Short task: Take the records from the line that contains "The height and" through the line that contains "coord(242,243)", and rewrite them with "script entry" swapped for "script item" and everything else kept the same. Leave the pictures out of your answer.

── Given data

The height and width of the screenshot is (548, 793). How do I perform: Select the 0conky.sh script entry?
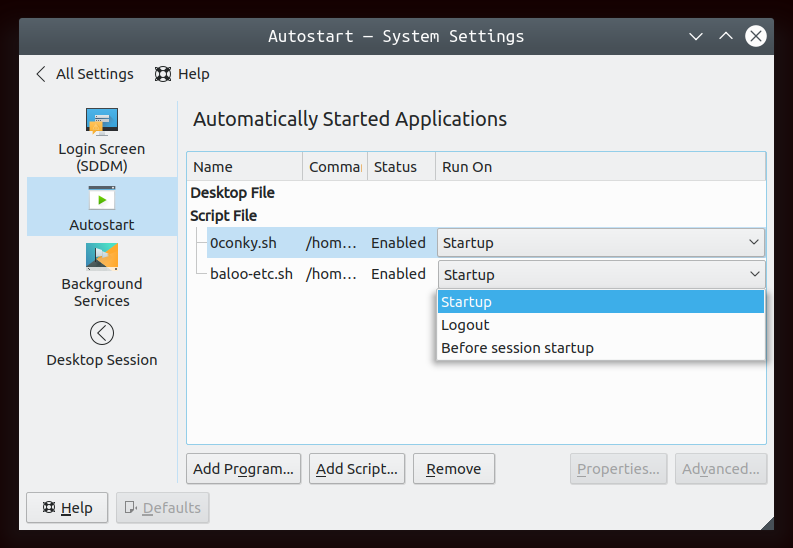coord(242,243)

────
── Given data

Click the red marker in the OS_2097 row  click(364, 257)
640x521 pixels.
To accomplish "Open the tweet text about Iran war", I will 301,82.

────
── Given data

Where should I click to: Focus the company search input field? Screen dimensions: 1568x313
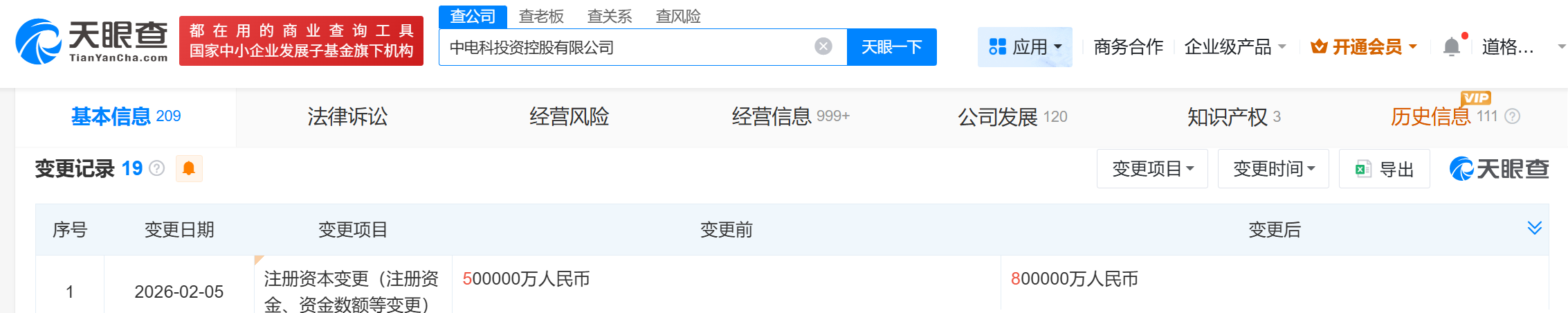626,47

────

Reply:
The height and width of the screenshot is (548, 793). How do I perform: Select the 0conky.sh script item?
coord(242,243)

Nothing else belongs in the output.